Tensiones geopolíticas intensifican la volatilidad en los mercados energéticos globales
En 2026, las persistentes tensiones en Oriente Medio, con cierres intermitentes del estrecho de Ormuz, junto al conflicto continuo en Ucrania, han aumentado la volatilidad en los mercados mundiales de petróleo crudo y combustibles refinados. Estas interrupciones han elevado la demanda de gestión del riesgo, impulsando la actividad en mercados de futuros clave como el crudo WTI del CME, la gasolina de Nueva York (RBOB) y el diésel de Nueva York Harbor (ULSD).
Mercados de futuros reflejan presión en el suministro
Tras el agravamiento del conflicto en Oriente Medio en febrero de 2026, el mercado del crudo pasó rápidamente a un escenario de backwardation, donde los precios de los futuros a corto plazo superan ampliamente a los de períodos posteriores. Por ejemplo, el diferencial entre los contratos WTI de mayo de 2026 y diciembre de 2027 aumentó de aproximadamente 0,10 a más de 10 dólares por barril, una señal clara de preocupación por la escasez inmediata de suministro, en un contexto de negociaciones de alto riesgo y renovados enfrentamientos en la región.
El estrecho de Ormuz impacta la oferta de productos refinados
El estrecho de Ormuz sigue siendo un punto crucial para las exportaciones del petróleo de Oriente Medio, y sus interrupciones recurrentes han agudizado la escasez de productos. En agosto, la brecha de crack spreads para futuros de diésel de Nueva York Harbor alcanzó casi 100 dólares por barril, niveles cercanos a récords históricos. Al mismo tiempo, las reservas globales de productos refinados siguen disminuyendo. En Estados Unidos, las existencias de destilados cayeron hasta 103,3 millones de barriles, una reducción interanual cercana al 9,5% y un nivel inferior al promedio de los últimos cinco años, lo que ha impulsado los precios minoristas tanto del diésel como de la gasolina a máximos recientes.
Récord en exportaciones estadounidenses ante mayor demanda de Asia-Pacífico
Aprovechando su alta producción y capacidad exportadora, Estados Unidos se ha consolidado como proveedor fundamental en el mercado global de petróleo y combustibles refinados. En mayo de 2026, las exportaciones estadounidenses de crudo y productos derivados alcanzaron un récord de 13,5 millones de barriles diarios, un aumento del 30% respecto al año anterior.
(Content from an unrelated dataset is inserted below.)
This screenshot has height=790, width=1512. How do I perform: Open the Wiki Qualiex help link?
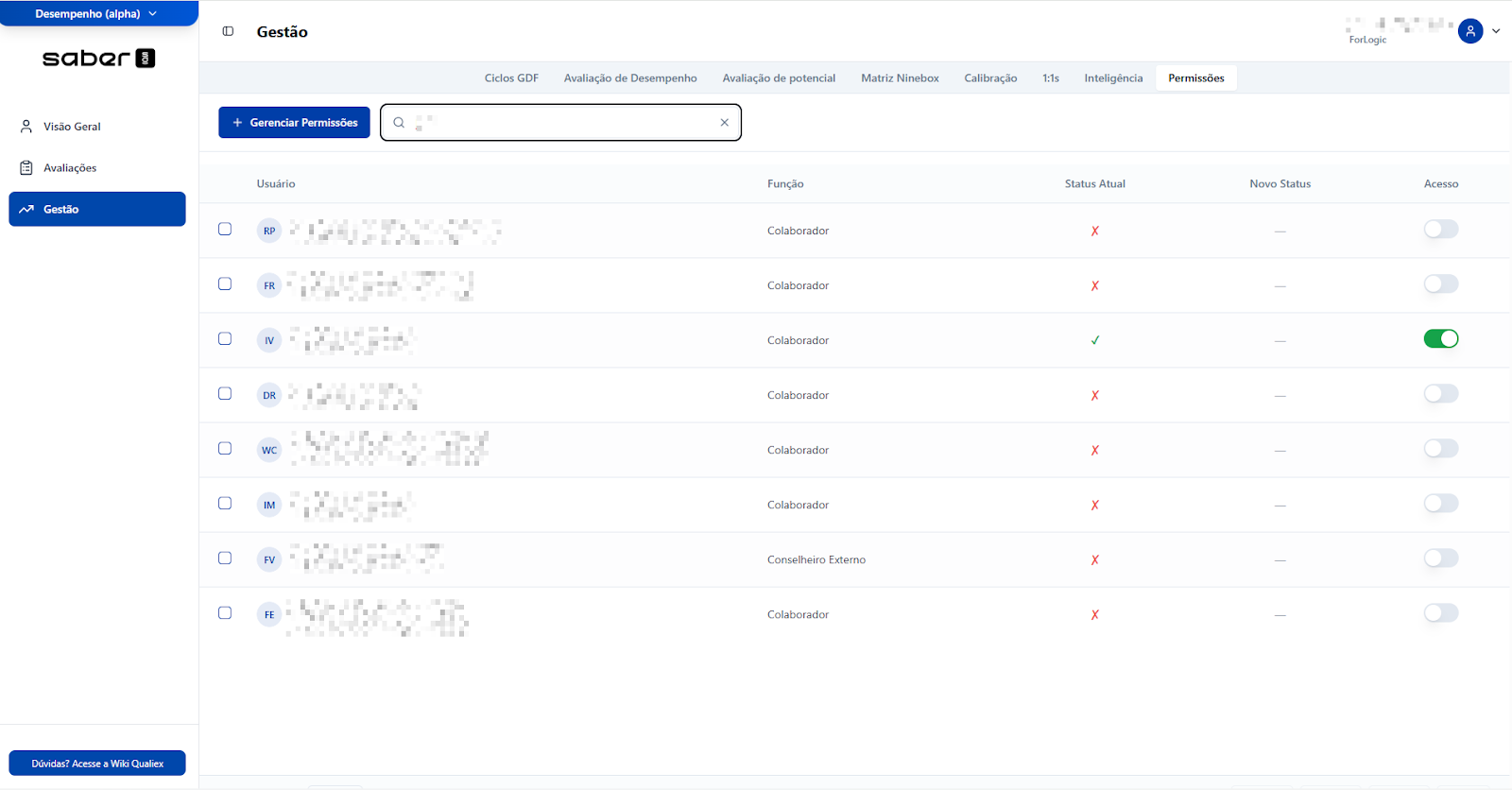coord(97,764)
Destaca la cifra histórica de exportaciones a la región Asia-Pacífico, que superó los 2,5 millones de barriles diarios, con Corea del Sur, Japón y Singapur como principales destinos. Japón, en particular, ha incrementado significativamente sus compras de crudo estadounidense, una desviación importante de su dependencia tradicional del petróleo de Oriente Medio, motivada por la inestabilidad regional.
Europa aumenta compras de crudo del Golfo de EE. UU. para asegurar suministro
Desde la invasión rusa a Ucrania en 2022, el sector energético europeo ha enfrentado crecientes presiones. Para minimizar los riesgos derivados de los conflictos en Oriente Medio, Europa ha fortalecido sus importaciones de crudo desde la costa del Golfo de Estados Unidos. En el primer semestre de 2026, los envíos de crudo estadounidense hacia el noroeste europeo y la cuenca mediterránea superaron los 2 millones de barriles diarios, lo que representa un crecimiento aproximado del 20% interanual. Ante las limitaciones persistentes en la oferta de Oriente Medio, el crudo de EE. UU. se consolida como una alternativa fiable para las refinerías europeas.
El WTI se afianza como referente global de precios
Con el aumento del flujo de crudo estadounidense hacia mercados asiáticos y europeos, el WTI refuerza su papel como precio de referencia global. La integración del precio WTI Midland en la estructura del mercado petrolero del Mar del Norte ha acentuado su influencia en las decisiones de compra de las refinerías europeas. La creciente adopción de crudo estadounidense por parte de las refinerías asiáticas también contribuye a consolidar el WTI como indicador clave, en un contexto marcado por interrupciones en el suministro y una alta volatilidad de precios.